**WHAT NEEDS TO BE DONE**
Set down exactly the lines in the records below that run from the line with "Given: Open the notifications bell" to the line with "1588x900 pixels.", inclusive, and nothing more.

**STORED DATA**
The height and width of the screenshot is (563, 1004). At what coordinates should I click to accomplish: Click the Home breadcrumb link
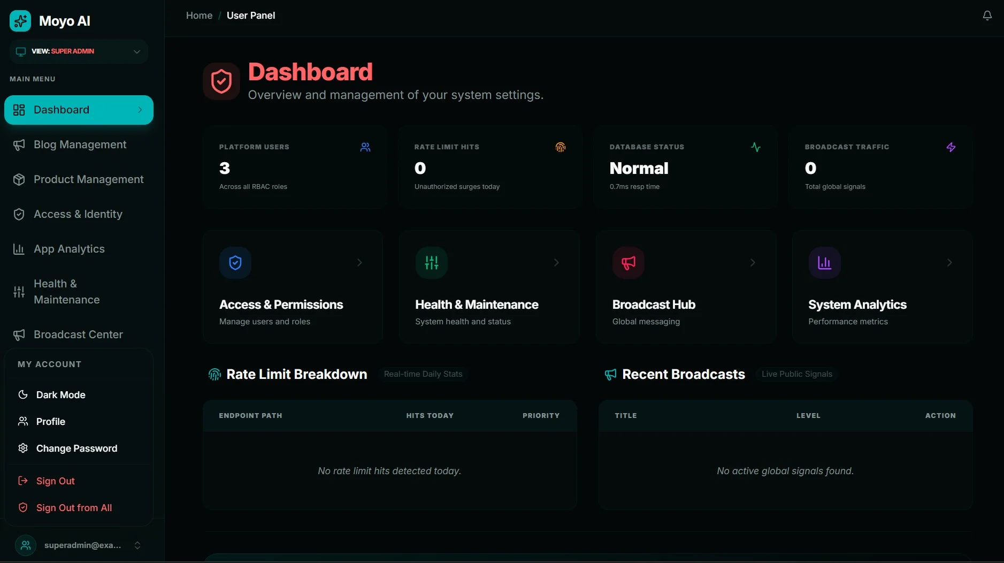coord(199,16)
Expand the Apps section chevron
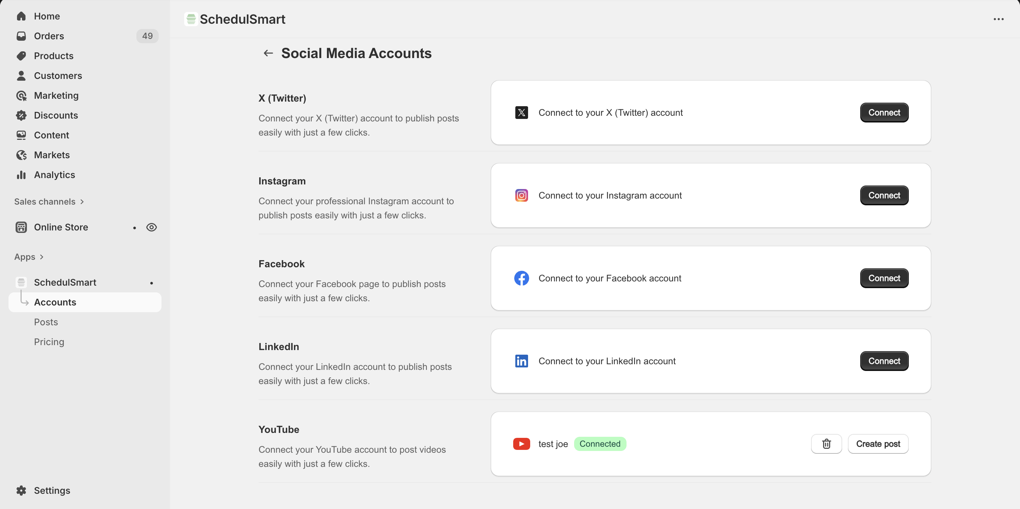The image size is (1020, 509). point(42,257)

---

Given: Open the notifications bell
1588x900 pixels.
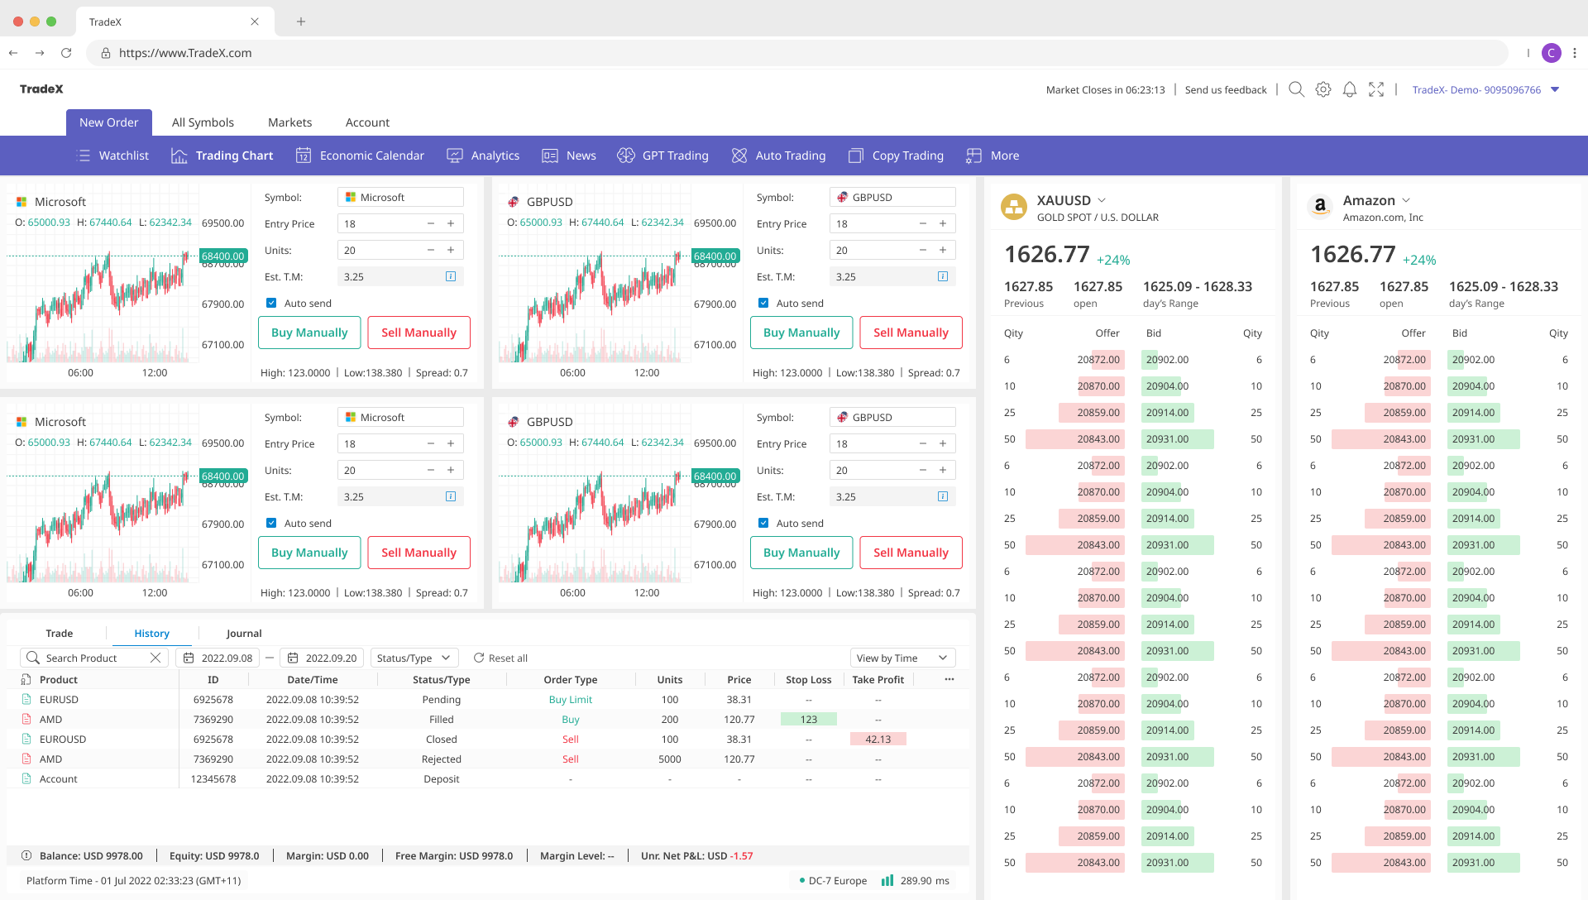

**RESPONSE AREA**
Given: Open the notifications bell
1588x900 pixels.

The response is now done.